Where would Thomas Jefferson stand on the issue of economic inequality that our nation is currently dealing with? The economy that Thomas Jefferson envisioned would have been a more agrarian based one, and little could have prepared him to envision the massive industrialization and change in the American landscape that we have today. Yet, I feel that as the individual farmer was paramount to Thomas Jefferson, the workers of our nation would have been just as important to him.
The economic inequalities that could arise in the United States was something of great concern to Thomas Jefferson, in a letter to James Madison stated:
"I am conscious that an equal division of property is impracticable, but the consequences of this enormous inequality producing so much misery to the bulk of mankind, legislators cannot invent too many devices for subdividing property…Another means of silently lessening the inequality of property is to exempt all from taxation below a certain point, and to tax the higher portions or property in geometrical progression as they rise.” (http://observationalepidemiology.blogspot.com/...)
Glenn Beck’s favorite founder can clearer be seen favoring a progressive tax rate to help ease inequality in property. Inequality cannot be removed from an economy. With 43% of the national wealth being controlled by 1% of the population we are seeing an inequality that border lines on tyranny of the 1%. Economic inequality is at times is an unavoidable outcome of reality, however, how much inequality because a greater burden on the next subject that we face; civil liberties.
Thomas Jefferson views on civil rights, even though he was a slave owner, would match the Occupiers more closely than the tea party and conservatives.

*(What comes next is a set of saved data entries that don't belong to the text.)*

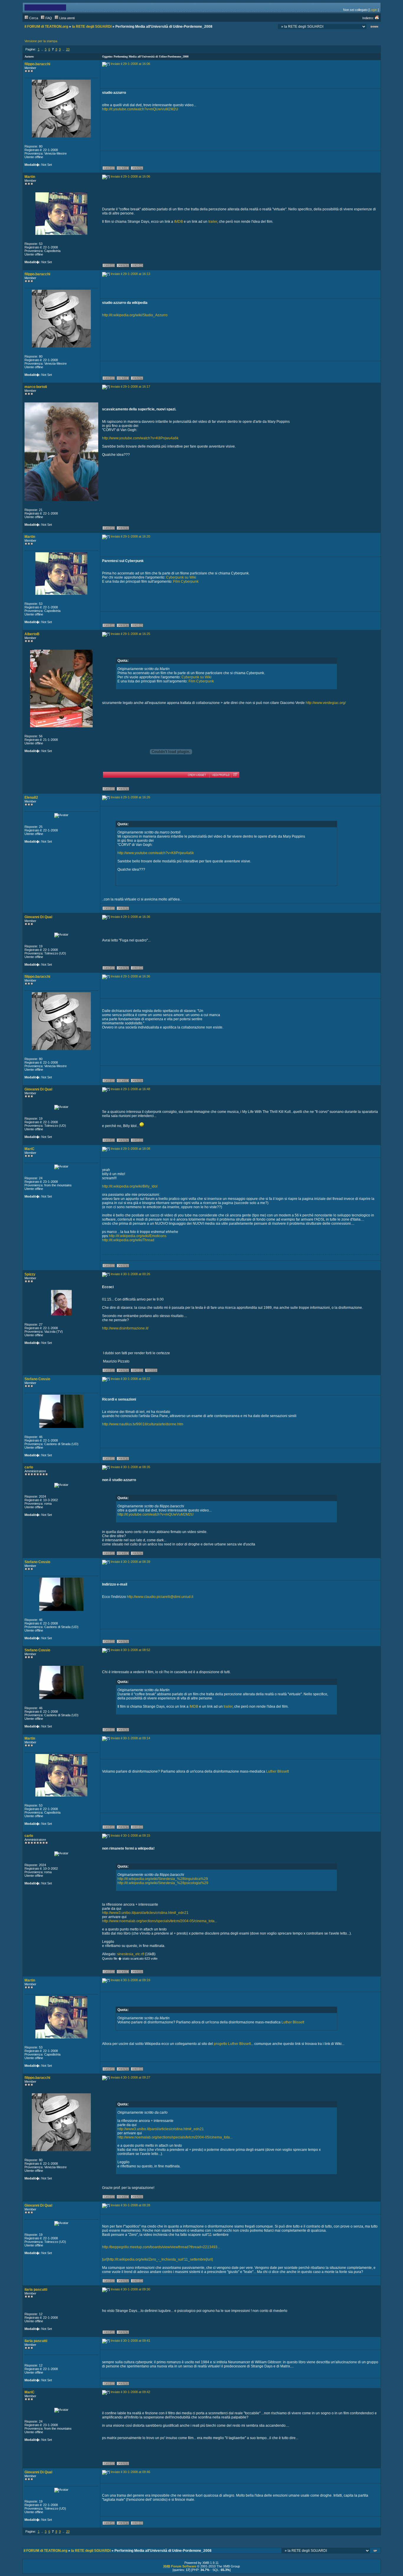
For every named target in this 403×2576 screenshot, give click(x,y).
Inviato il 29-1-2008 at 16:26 (130, 797)
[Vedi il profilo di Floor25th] (220, 775)
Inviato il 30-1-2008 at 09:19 (130, 1980)
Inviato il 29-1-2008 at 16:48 (130, 1089)
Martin (29, 177)
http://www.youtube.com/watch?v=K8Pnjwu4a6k (140, 438)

In his legal argument of 1770, Thomas Jefferson stated:
“Under the law of nature, all men are born free, every one comes into the world with a right to his own person”
In these twenty-three words we can sum up nearly any response Thomas Jefferson would have as far as civil rights were concerned. If everyone comes into this world with the right to be his own person, how can we limit the rights of persons? How can we dictate who can, or can’t marry; How can we justify who can, or can’t have health care; How can we justify holding certain rights from certain populations of society that are afforded to others. Now I know that the fact that Thomas Jefferson owned human property, he is not the greatest choice to use to explain civil liberties. However, in his original draft of the Declaration of Independence he attempted to distance the newly forming American from slavery. Unfortunately, for the sake of compromise and creating this great nation that distancing would have to be pushed off for young American men who came of military age in the 1860’s. Insofar as religion would come into the context of Civil Rights, Thomas Jefferson in his A bill for Establishing Religious Freedom of 1777, which would be adopted by Congress in 1786 stated:
“Our civil rights have no dependance on our religious opinions, any more than our opinions in physics or geometry.”

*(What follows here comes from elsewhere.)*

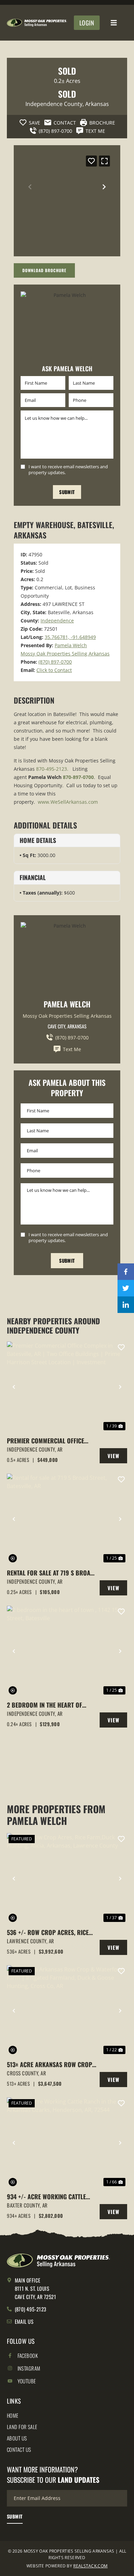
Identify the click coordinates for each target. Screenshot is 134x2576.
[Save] (91, 161)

Thomas Jefferson and his close compatriot, author of the United States Constitution James Madison who would bring this bill for religious freedom to the floor of Congress in late 1785 saw the separation of Church and State to be paramount to the existence of a Republic, such as ours.
Now we reach the topic, which I believe is one of the major grievances of the Occupiers, which are the existence of special interest and corporate money pervading our election process. Jefferson stated:
“I hope we crush in its birth the aristocracies of our monied corporations which dare already to challenge our government to a trial by strength, and bid defiance to the laws of our country” Furthermore referred to the merchants of his day as “the least virtuous of citizens (who) possess the least of the amore patriae.”

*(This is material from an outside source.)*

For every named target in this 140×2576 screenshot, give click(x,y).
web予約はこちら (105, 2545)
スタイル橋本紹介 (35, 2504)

These merchants and corporations are the greatest threat to our democracy that we have. Seeking only profits, with little concern for the American people they have purchased our legislature and ignore the regulations placed on them to protect the people and the market. While, I agree that Thomas Jefferson mistrusted government just as much as corporations, I cannot picture Jefferson being in favor of the crony capitalism, legalized bribery that lobbying has become would not have been tolerated by Jefferson. In his notes on Virginia, Jefferson stated:
“The time to guard against corruption and tyranny is before they shall have gotten hold of us”
Unfortunately we have failed to respond in a timely manner and the corruption and tyranny has appeared in the sense of corporate personhood.
In all my readings of Thomas Jefferson, I find it hard to believe that he would have found a corporation as being a person. He so guarded, and demanded the respect for individual liberty, that the tyranny that corporate personhood has forced on the individuals is not a tyranny that Jefferson would protect. Whether or not the answer is from through government, I speculate that Jefferson would feel that doing nothing to protect the individual from the corporation would be a greater evil than intervening for the good of the people.